PROBLEM TO BE SOLVED: To provide a method for baking a ceramic sheet, hardly causing bending of ceramic sheet and unevenness on the surface and capable of eliminating removal of fusion preventing powder after baking and processes for ultrasonic washing and brushing. SOLUTION: A ceramic green sheet 13 is placed on the flat top of a setter 11 not to be reacted with the ceramic green sheet 13 at high temperature during baking and another setter 11 is installed through a spacer 12 at an interval not to bring the setter into contact with the ceramic green sheet 13. The ceramic green sheets 13 are introduced in this state into a baking furnace. The ceramic green sheets 1 to be baked are square or round laminar bodies having a side or a diameter of >=50 times as much as their thickness. The interval δ between the vertical setters 11 is larger than thickness (t) of a ceramic green sheet 4 after baking and <= five times as much as the thickness of the green sheet 13.

Description

DETAILED DESCRIPTION OF THE INVENTION

[0001]

BACKGROUND OF THE INVENTION 1. Field of the Invention The present invention relates to a ceramic sheet firing method in which a thin ceramic green sheet is introduced into a firing furnace, heat-treated, and fired to obtain a fired ceramic sheet. In particular, the present invention relates to a method for manufacturing a ceramic sheet that is most suitable for firing a rectangular or circular ceramic sheet having a side length or diameter that is 50 times or more the thickness of the ceramic sheet.

[0002]

2. Description of the Related Art As electronic components have become smaller, there has been an increasing demand for thinner ceramic sheets having a larger area due to a demand for improved productivity. For example, a substrate used for a hybrid integrated circuit substrate is a square sheet having a thickness of 0.5 mm and a square of 150 mm or 200 mm, and a piezoelectric sheet for a piezoelectric buzzer is also 30 mm at a thickness of 0.05 mm.
The size of φ is used. In any case, the sheet is required to be flat.

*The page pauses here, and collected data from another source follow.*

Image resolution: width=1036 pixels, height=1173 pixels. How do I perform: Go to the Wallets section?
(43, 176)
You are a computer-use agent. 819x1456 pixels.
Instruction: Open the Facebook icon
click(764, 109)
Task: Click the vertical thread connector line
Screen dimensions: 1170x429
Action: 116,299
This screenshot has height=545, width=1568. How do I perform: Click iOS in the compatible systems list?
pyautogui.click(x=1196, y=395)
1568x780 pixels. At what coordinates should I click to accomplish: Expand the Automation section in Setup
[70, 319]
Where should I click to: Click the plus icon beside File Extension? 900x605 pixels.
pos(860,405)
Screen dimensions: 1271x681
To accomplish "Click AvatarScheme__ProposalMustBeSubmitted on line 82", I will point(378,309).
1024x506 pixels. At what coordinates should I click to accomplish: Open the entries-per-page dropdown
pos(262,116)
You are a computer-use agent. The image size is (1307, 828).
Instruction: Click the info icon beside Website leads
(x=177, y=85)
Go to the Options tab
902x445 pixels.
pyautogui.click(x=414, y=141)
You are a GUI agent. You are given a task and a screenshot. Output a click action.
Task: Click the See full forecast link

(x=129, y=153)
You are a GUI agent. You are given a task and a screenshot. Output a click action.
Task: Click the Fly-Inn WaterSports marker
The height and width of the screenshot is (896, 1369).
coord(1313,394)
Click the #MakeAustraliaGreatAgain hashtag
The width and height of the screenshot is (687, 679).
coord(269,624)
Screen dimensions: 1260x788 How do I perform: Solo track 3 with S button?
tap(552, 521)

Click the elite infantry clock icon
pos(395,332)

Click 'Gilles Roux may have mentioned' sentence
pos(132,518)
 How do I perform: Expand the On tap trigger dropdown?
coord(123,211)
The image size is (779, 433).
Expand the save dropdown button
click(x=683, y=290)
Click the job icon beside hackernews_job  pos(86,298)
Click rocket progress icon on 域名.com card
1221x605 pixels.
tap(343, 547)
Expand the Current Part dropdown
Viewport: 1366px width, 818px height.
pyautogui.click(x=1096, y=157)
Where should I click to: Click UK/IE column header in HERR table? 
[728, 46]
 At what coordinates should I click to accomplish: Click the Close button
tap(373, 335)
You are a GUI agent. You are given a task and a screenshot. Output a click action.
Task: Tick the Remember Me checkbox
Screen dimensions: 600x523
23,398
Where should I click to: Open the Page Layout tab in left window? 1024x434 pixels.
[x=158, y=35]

[0003] Such a ceramic sheet as a sintered body is generally produced by the following method. First, a slurry is prepared by adding and mixing a binder to a ceramic powder, and the slurry is formed by a wet extrusion method, a doctor blade method, or the like, thereby forming a thin ceramic green sheet. Next, the ceramic green sheets are punched into a predetermined shape, and thereafter, as shown in FIG. 5, a plurality of the punched ceramic green sheets 2 are stacked on the setter 1 in a state of being stacked. At this time, in order to prevent the ceramic green sheet 2 from being fused with the setter 1 and the ceramic green sheet 2 at the time of firing, a fusion preventing powder is sprayed between the upper surface of the setter 1 and the ceramic green sheet 2. Finally, the setter 3 is further stacked on the uppermost stage of the ceramic green sheet 2. The setter 3 is placed as a weight so that the ceramic green sheet 2 does not warp during firing. Then, the ceramic green sheet 2 is introduced into a firing furnace such as a tunnel furnace together with the firing sheaths 2 and 3 and subjected to heat treatment. By this heat treatment, the ceramic green sheet 2 is sintered, and a ceramic sheet as a sintered body is obtained.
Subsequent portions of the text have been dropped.